[Document segment]:
The Lord in 1066 (the time of King Edward the Confessor) was Ravenschil .There is a suggestion[11] that Ravenschil might be a Danish name; certainly there are others in this area (e.g. Thorkil, Gamel, Arnketil, Stenulf). Ravenschil must have been quite wealthy/important in the time of King Edward as he is recorded in the Doomsday book as being the lord of 15 manors, of which Shipley was one. Although Ravenschil’s fortunes took a dip after 1066, for in 1086 he is the Lord of only 4 manors, he did better than many of the Saxon lords.
In 1086, the Lord of the Manor is Ilbert (“Ilbert has it”). The taxable value is reckoned at 3 gelds though the land is described as “waste”.[12] Ilbert de Laci (from Lassy in Calvados) was a companion of William the Conqueror. There is evidence that Ilbert fought at William’s side at Hastings[13]. After the Conquest he became tenant-in-chief of a fief based on Pontefract, with lands also in Lincolnshire and Nottinghamshire. Ilbert built the first castle at Pontefract. In the Doomsday Book in 1086 he is recorded as having 186 manors, spread over West and part of East Yorkshire. Of these 81 were held as Tenant-in-chief (held directly from the King) and 105 as Lord (or mense lord, held from another nobleman or senior member of the clergy). He died c. 1093/5 leaving a son, Robert, to inherit.

[Data section]:
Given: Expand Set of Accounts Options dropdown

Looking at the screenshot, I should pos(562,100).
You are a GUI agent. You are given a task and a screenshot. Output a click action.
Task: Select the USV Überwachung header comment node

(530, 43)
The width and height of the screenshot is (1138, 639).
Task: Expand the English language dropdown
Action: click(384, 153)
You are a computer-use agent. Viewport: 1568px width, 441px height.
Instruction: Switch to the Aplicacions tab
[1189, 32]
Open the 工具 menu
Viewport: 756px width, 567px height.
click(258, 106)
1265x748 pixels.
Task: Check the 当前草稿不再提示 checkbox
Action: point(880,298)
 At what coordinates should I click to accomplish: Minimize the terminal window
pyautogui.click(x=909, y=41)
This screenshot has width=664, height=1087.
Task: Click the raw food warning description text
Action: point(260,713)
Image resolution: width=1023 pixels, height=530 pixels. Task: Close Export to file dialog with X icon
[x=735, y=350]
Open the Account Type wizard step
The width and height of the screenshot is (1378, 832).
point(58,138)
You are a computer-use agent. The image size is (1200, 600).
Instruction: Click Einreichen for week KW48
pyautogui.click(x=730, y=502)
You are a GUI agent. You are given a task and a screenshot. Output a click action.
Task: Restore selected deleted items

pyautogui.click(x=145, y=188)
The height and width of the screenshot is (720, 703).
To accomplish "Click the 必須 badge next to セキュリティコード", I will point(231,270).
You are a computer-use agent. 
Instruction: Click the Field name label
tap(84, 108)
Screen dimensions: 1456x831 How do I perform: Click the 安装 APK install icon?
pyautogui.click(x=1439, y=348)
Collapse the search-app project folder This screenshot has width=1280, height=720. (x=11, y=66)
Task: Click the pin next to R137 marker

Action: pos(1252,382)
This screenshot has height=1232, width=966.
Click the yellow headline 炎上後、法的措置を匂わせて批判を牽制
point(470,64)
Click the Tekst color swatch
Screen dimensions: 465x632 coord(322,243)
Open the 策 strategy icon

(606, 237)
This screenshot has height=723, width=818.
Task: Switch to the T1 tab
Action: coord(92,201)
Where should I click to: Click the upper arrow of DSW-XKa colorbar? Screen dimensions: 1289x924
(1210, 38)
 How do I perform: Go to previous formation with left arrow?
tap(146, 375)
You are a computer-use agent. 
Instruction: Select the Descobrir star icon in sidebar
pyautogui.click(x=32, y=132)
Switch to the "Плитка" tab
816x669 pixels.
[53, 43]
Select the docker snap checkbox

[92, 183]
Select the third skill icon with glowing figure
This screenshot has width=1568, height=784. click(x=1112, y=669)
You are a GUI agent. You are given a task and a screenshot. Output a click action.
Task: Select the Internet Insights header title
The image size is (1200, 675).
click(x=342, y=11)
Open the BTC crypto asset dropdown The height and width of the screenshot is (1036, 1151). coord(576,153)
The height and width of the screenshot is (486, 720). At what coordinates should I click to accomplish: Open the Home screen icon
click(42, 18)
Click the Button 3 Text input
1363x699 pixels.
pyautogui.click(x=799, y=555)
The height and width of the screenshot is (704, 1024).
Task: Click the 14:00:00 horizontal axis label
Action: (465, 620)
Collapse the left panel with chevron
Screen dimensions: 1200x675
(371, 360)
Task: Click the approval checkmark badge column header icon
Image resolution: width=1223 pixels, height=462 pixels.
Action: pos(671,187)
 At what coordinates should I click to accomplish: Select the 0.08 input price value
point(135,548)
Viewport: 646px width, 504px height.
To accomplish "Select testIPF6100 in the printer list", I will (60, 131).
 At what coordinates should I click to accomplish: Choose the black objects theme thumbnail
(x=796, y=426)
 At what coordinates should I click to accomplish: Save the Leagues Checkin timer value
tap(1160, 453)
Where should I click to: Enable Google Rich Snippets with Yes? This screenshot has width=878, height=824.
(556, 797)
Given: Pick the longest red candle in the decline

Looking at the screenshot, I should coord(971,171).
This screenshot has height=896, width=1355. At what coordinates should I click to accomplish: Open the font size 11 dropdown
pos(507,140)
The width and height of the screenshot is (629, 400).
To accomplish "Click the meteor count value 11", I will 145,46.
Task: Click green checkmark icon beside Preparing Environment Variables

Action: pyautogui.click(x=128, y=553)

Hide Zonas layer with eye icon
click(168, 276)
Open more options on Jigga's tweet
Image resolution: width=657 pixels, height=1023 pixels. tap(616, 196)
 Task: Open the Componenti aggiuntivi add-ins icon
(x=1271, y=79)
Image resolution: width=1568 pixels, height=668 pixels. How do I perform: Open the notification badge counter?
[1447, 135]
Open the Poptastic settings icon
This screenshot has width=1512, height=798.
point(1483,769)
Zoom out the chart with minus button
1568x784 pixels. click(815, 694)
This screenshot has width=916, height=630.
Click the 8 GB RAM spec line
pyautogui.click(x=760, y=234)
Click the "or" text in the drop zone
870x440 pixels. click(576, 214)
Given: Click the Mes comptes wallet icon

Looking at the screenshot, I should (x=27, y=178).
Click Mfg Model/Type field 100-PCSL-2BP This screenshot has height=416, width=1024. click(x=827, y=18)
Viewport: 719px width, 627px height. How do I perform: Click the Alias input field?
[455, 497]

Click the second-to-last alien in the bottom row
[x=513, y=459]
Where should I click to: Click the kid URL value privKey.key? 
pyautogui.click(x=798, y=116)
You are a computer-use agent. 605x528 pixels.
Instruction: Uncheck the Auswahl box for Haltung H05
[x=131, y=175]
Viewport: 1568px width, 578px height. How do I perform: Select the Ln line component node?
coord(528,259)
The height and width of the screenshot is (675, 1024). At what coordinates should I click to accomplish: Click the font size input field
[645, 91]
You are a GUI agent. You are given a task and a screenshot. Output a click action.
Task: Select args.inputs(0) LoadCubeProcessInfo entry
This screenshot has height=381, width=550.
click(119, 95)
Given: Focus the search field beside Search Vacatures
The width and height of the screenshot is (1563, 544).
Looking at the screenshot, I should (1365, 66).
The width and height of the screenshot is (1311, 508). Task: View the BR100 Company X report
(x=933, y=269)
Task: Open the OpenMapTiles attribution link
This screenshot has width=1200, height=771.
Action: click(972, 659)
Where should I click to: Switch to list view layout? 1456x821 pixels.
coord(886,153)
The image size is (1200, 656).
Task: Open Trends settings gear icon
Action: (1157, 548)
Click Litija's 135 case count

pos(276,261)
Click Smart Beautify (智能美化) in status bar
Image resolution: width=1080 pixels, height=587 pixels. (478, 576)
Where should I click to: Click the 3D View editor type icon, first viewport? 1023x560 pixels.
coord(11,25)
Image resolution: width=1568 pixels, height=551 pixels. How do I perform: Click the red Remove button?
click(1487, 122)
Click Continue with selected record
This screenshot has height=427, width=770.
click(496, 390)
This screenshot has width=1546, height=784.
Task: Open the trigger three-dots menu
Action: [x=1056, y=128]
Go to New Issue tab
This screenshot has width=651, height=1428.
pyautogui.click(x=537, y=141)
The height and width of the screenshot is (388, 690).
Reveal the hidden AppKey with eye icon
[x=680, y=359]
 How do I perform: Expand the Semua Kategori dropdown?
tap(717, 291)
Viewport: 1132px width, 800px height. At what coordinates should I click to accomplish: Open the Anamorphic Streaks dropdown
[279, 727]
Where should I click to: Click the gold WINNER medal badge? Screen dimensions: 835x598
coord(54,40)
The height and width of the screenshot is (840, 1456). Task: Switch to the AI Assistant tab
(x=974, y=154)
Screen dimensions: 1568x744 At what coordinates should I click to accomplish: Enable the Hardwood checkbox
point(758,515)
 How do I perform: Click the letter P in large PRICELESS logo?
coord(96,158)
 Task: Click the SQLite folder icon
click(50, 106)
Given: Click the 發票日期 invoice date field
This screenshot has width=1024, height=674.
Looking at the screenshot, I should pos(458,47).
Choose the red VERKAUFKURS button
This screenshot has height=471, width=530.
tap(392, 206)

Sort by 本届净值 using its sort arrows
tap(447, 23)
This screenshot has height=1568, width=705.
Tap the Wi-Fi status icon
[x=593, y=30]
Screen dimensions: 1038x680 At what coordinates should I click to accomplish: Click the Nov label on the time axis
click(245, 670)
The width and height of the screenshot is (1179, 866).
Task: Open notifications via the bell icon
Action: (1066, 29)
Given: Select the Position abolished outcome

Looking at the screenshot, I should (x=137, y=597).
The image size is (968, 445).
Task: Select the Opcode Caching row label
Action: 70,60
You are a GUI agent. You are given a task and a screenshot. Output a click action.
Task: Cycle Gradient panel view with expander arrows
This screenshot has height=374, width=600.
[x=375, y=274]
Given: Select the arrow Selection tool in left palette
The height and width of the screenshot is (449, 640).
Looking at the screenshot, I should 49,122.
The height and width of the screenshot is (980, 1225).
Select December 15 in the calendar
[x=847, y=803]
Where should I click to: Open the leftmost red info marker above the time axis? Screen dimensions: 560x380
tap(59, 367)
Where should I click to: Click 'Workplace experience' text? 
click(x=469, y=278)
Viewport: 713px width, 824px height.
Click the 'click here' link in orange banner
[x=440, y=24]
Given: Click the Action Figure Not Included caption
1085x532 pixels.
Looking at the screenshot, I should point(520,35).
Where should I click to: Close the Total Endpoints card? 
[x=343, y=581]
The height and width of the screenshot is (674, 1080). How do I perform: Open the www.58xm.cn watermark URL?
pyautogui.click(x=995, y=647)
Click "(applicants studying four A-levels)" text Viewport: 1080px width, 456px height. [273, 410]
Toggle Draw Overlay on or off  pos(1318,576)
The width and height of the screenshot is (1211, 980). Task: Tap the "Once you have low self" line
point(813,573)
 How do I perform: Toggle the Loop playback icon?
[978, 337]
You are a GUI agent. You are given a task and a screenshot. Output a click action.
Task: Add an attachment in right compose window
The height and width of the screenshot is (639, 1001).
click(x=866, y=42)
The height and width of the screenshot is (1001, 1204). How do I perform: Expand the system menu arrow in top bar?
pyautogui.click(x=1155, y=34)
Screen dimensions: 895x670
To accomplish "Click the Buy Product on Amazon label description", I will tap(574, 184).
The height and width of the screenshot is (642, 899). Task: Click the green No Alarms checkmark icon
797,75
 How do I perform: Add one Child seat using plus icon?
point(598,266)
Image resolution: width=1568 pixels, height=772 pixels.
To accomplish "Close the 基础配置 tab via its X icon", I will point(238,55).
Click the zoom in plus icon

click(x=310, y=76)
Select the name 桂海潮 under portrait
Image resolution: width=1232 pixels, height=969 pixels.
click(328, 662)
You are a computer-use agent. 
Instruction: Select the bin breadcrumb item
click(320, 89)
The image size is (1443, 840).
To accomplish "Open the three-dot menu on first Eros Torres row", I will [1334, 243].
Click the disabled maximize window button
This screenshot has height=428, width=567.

[Exercise 1]:
Answer these questions from the account of Shipley's lords:
(a) Of how many manors was Ravenschil lord in the time of King Edward the Confessor?
(b) Where did Ilbert build the first castle?
(c) Who inherited from Ilbert when he died?
[Exercise 2]: Resume the account of Shipley's lords after its last sentence.
The records have no role in this work.

[Response area 1]:
(a) 15
(b) Pontefract
(c) His son, Robert

[Response area 2]:
Although Shipley was a separate manor, it was within the Parish of Dewsbury which, according to Parsons was “one of the most extensive and important parishes in England comprising an area of four hundred miles and … extending in fact to the confines of Lancashire and the borders of the parish of Whalley.[14]” Dewsbury had been founded by the preaching of Paulinus.[15] Just when the parish of Bradford was formed from that of Dewsbury is not clear, but it was still part of Dewsbury at the time of the Doomsday book survey[16]. It is probable that a small chapel of ease or oratory was erected in the manor of Bradford and it is suggested that shortly after the Doomsday Survey had been completed (1086) Bradford became a separate parish, endowed by the de Lacy’s with 96 acres of land[17]. Judging by later records, Shipley at that time became a part of the parish of Bradford. By 1281 the Episcopal registers of York record the institution of a vicar of Bradford[18].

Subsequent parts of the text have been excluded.